Now King Philip II of Spain formed a grandiose plan. He built an enormous fleet, which the Spaniards called the "Invincible Armada." With this fleet Philip would invade England. And with that country conquered, so he thought, it would be easy to put down the rebellion in the Netherlands. But the English with the help of the Dutch defeated the Spanish Armada. Most of what was left of it was wrecked by storms on the coasts of Scotland and Ireland. Only a miserable remnant of the once proud Armada returned to the ports of Spain. The power of Spain had suffered a terrible blow. The Dutch under Prince Maurice, son of William the Silent, continued the war until 1609 when Spain, in a Twelve Years Truce, practically acknowledged the independence of the Northern Netherlands, the Dutch Republic.
6. German Protestants Wage War for Thirty Years, 1618-1648
Since 1555 Germany, under the terms of the Peace of Augsburg, had been enjoying comparative peace. Then, in 1618, the Peace of Augsburg was broken. More than once the struggle looked hopeless for the Protestants. At the most critical moment Gustavus Adolphus, king of Sweden, another great hero of the Reformation, stepped in to save the day for Protestantism. After thirty years of the most savage fighting the Peace of Westphalia was concluded in 1648. The terms of this treaty were much like those of the Peace of Augsburg, except that religious toleration in Germany was now extended to include the Calvinists as well as the Lutherans. As under the former treaty, each ruler was to determine the religion of his own realm. It had been a devastating war, and at the end Germany lay bleeding from a thousand wounds.
7. The Wars of the Reformation Carve Out Territory for Protestantism As we look back over the period we have just studied, we see that the churches of the Reformation passed through a period of bloody martyrdom between the years 1520 and 1562. And following that, from 1562 to 1648, the Protestants had to wage war for their very existence. Martyrdom was suffered mainly by the Calvinistic Protestants, and it was they who from 1562 to 1618 bore the brunt of the war against the Catholics. Then from 1618 to 1648 the Lutherans were also forced into war. During these years German, Danish, and Swedish Lutherans and the Dutch Calvinists defended the Protestant cause.

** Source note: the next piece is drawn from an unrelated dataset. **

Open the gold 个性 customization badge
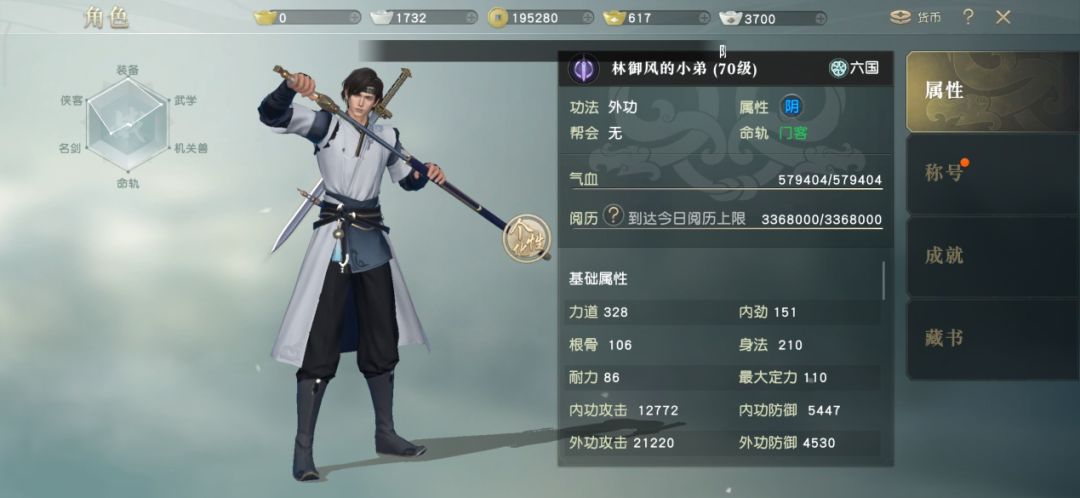The image size is (1080, 498). pos(527,238)
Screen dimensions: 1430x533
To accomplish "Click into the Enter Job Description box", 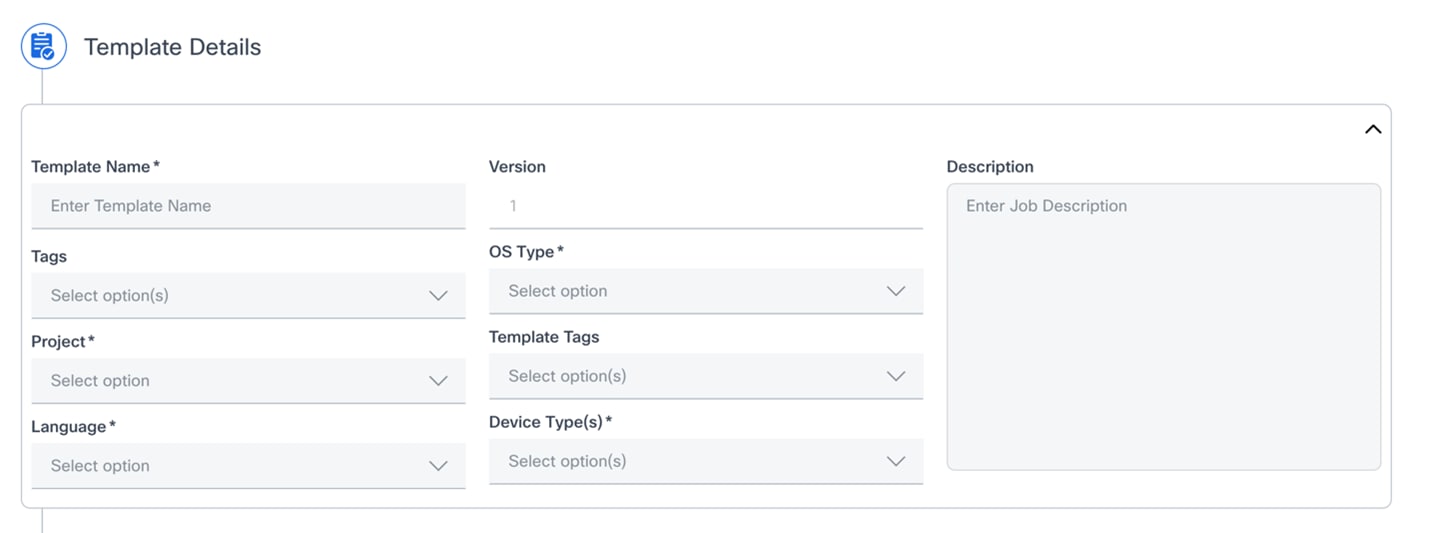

Individual Englishmen fought with Scotchmen and Germans as volunteers in the Netherlands alongside the Dutch in their war against Spain. As a nation England took part in the wars of the Reformation only in defeating the Spanish Armada; but that was a very important action. When the wars between Catholics and Protestants came to an end with the Peace of Westphalia in 1648, the geographical extent of the Roman and Protestant churches had become fairly well fixed. There have been no major changes since, and the boundaries are today pretty much what they became at that time. (See map.)
Entirely Catholic were Poland, Austria, Italy, Spain, the Southern Netherlands (now Belgium), and Ireland. In France the majority of the people were Catholic.
Entirely Protestant were the three Scandinavian countries, Denmark, Norway, and Sweden. Protestants were in the majority in Switzerland, Germany, Hungary, the Northern Netherlands (the Dutch Republic), England, and Scotland. At this time little was heard of the Church in the East. Under the Turks the members of the Greek Church in Asia Minor and the Balkan Peninsula (ch. 22, sec. 9) were heavily oppressed. In spite of persecution, however, which was met with heroic resistance (ch. 42, sec. 2), the church continued to exist in the Balkan countries through the centuries and down to the present time. But although the Greek Orthodox Church was heavily oppressed in the countries of its origin, in Russia it grew until it embraced nearly the entire population. The storm of the Reformation which lashed the waters of the Latin Church in the West into angry mountainous waves, caused not even a ripple on the surface of the waters of the Greek Church in the East. The Church continued to stagnate (ch. 10, sec. 5). The Reformation did not affect it at all.